Id. Second, and more recently,
the Supreme Court revisited the seldom used “property based” approach to the Fourth Amendment search inquiry in United States v. Jones, 565 U.S. 400 (2012). Under Jones, when governmental invasions are accompanied by physical intrusions, a search occurs when the government: (1) trespasses upon a constitutionally protected area, (2) to obtain information. Id. at 404-05.
Id. Here, because a physical intrusion occurred, the Jones rather than Katz approach applies.

Johnston trespassed upon a constitutionally protected area. The Supreme Court in Riley v. California, 573 U.S. 373 (2014) recognized that “[m]odern cell phones are not just another technological convenience. With all they contain and all they may reveal, they hold for many Americans ‘the privacies of life[.]'” Id. at 403 (quoting Boyd v. United States, 116 U.S. 616 (1886)). Accordingly, the search of a cell phone is unconstitutional absent a warrant. Id. at 401 (It “is not that the information on a cell phone is immune from search; it is instead that a warrant is generally required before such a search, even when a cell phone is seized incident to arrest.”). Johnston trespassed on this constitutionally protected area when he made physical contact with the cell phone and swiped on the screen. (Johnston Body Camera Video 29:13- 29:25.)

A jury could conclude that Johnston made this physical contact with the cell phone in “an attempt to find something or to obtain information.” Jones, 565 U.S. at 408. Johnston argues that he was merely attempting to turn off the recording to save battery, rather than look at any personal information on Williams's cell phone. Yet, Johnston does not recall whether he ever turned the phone off to actually preserve the battery. (Johnston Dep. 66.) Moreover, Williams testified that when his phone was returned to him at the Kent County Correctional Facility, the video had been erased. (Williams Dep. 83.) And Johnston testified that he does not know if he deleted the video. (Johnston Dep. 66.) Construing the facts in the light most favorable to Williams, there is a genuine dispute of material fact as to whether Johnston deleted the video. If Johnston deleted the video, then he physically accessed the cell phone to find information and erase it. In that case, Johnston's conduct would constitute a search of Williams's phone.

But the Fourth Amendment analysis does not end there; the Court must next consider whether the search was reasonable. “‘[W]e must begin with the basic rule that searches conducted outside the judicial process, without prior approval by [a] judge or magistrate, are per se unreasonable under the Fourth Amendment-subject only to a few specifically established and well-delineated exceptions.'” Taylor, 922 F.3d at 334 (quoting United States v.
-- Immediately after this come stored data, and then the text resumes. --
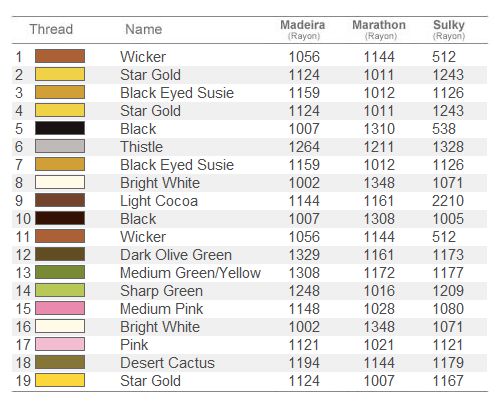Select the Light Cocoa brown swatch
Viewport: 500px width, 402px height.
(60, 200)
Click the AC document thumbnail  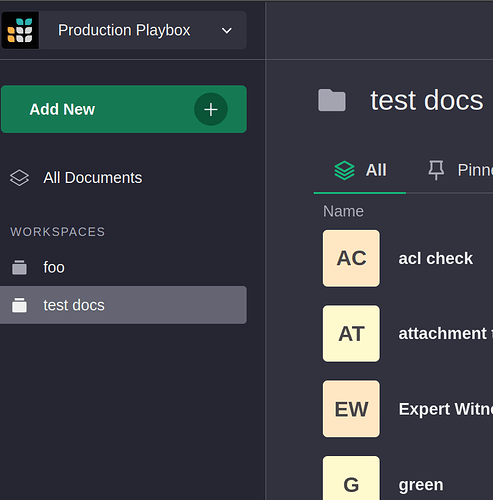(351, 258)
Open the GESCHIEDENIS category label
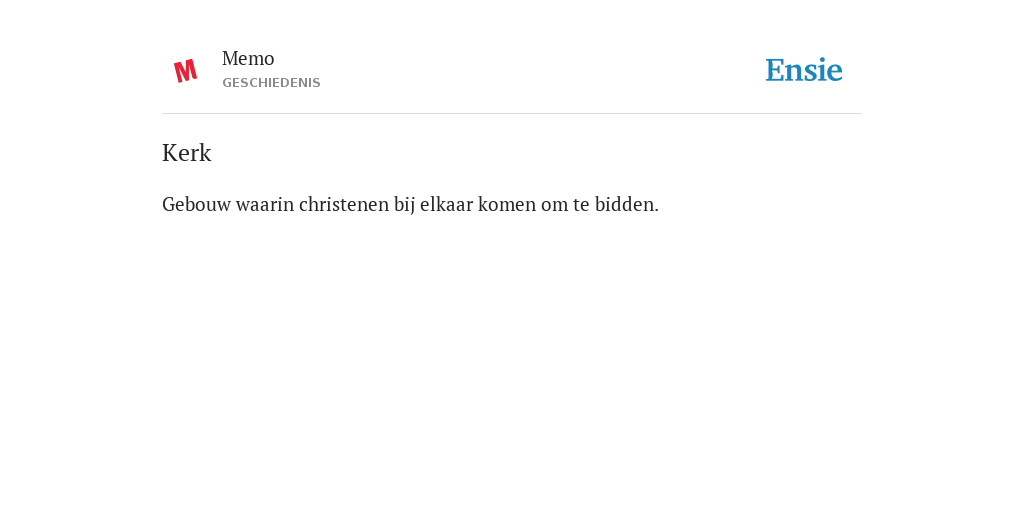Image resolution: width=1024 pixels, height=512 pixels. coord(271,83)
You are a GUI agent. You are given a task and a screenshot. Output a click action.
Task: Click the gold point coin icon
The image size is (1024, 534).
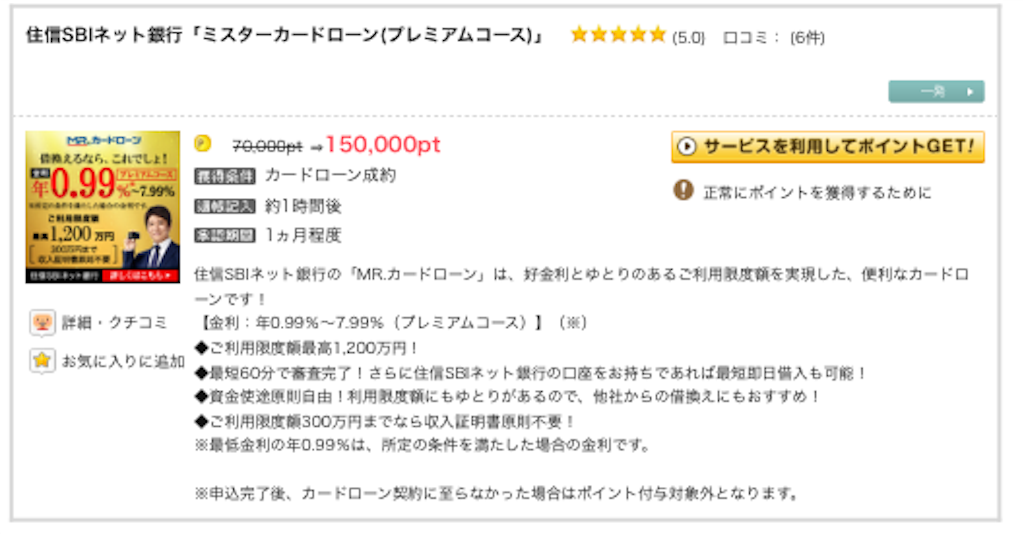[203, 144]
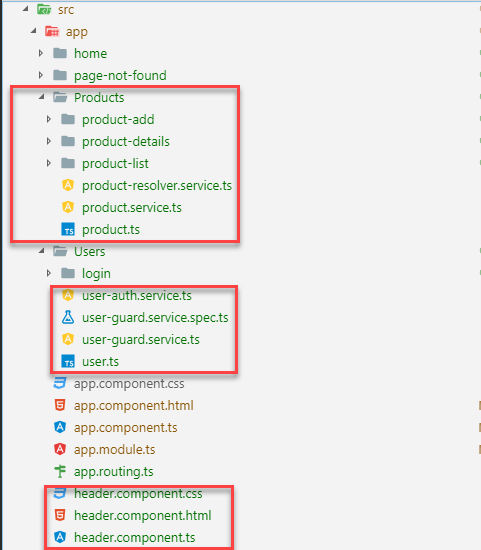Click the HTML5 icon beside app.component.html
Viewport: 481px width, 550px height.
[60, 405]
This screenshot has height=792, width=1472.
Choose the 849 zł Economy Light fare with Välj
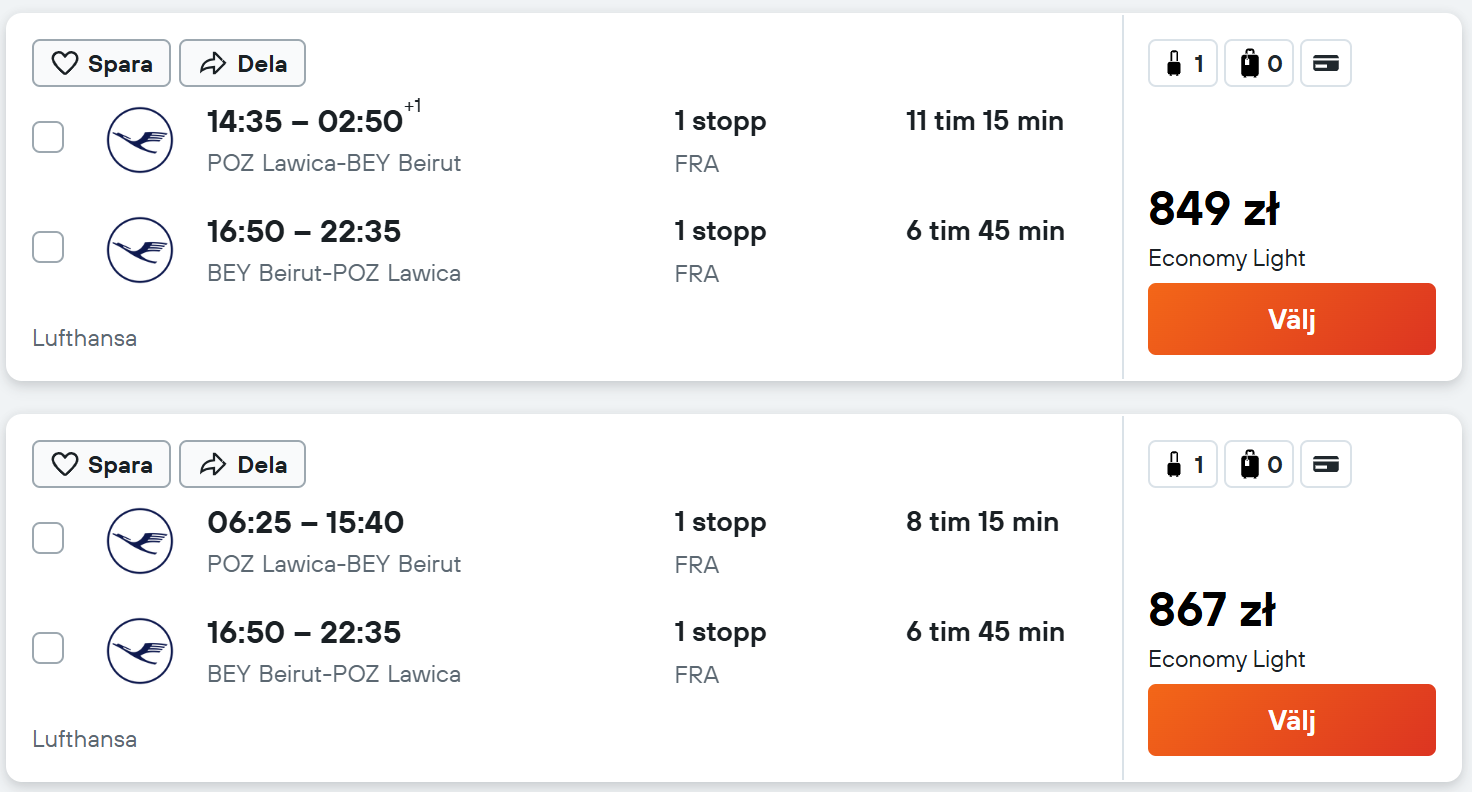[x=1292, y=319]
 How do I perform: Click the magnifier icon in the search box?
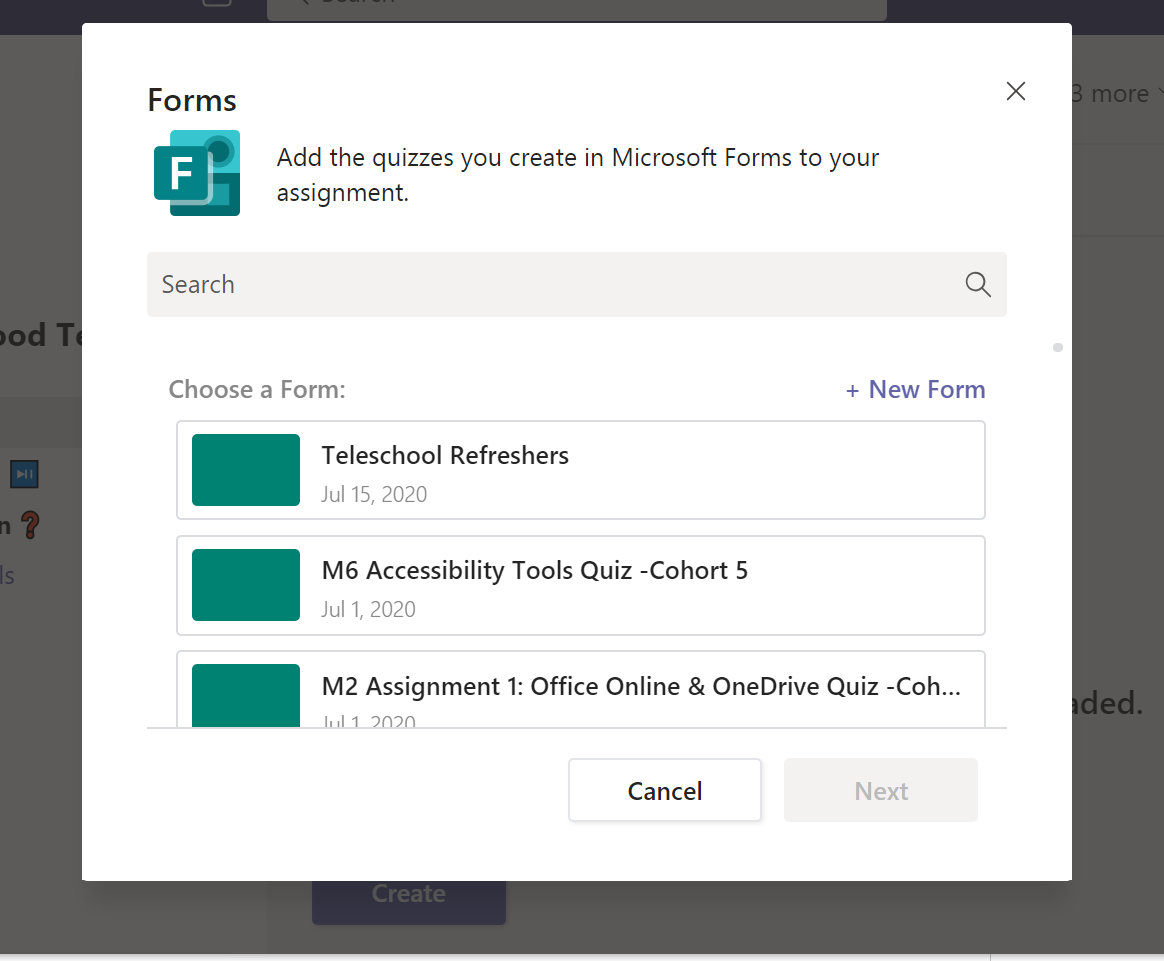coord(978,285)
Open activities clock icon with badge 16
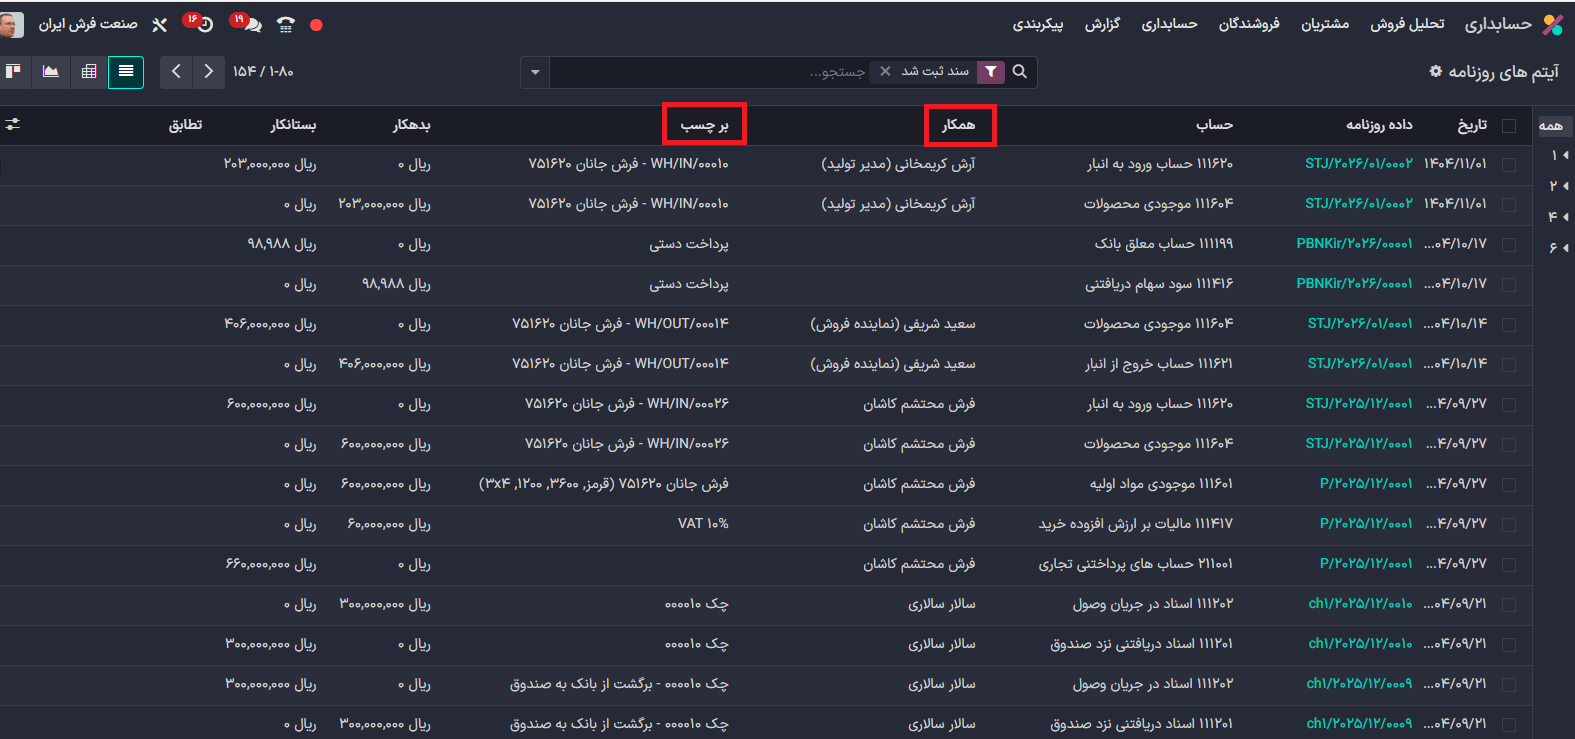The image size is (1575, 739). [204, 25]
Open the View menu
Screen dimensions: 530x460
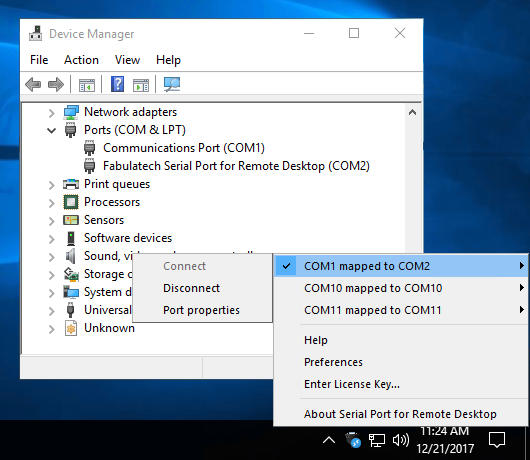tap(127, 60)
Hockenberry, 730 F.3d 645, 658 (6th Cir. 2013)). “The government bears the burden of demonstrating an exception to the warrant requirement.” Id. (citing United States v. Jeffers, 342 U.S. 48, 51 (1951)). The Supreme Court in Riley held that the search-incident-to-arrest exception to the warrant requirement does not apply to cell phones but noted that “other case-specific exceptions may still justify a warrantless search of a particular phone.” Riley, 573 U.S. at 401-02.

One such exception “‘applies when the exigencies of the situation make the needs of law enforcement so compelling that [a] warrantless search is objectively reasonable under the Fourth Amendment.'” Id. at 402 (quoting Kentucky v. King, 563 U.S. 452, 460 (2011)). “Such exigencies could include the need to prevent the imminent destruction of evidence in individual cases, to pursue a fleeing suspect, and to assist persons who are seriously injured or are threatened with imminent injury.” Id. (citing King, 563 U.S. at 460).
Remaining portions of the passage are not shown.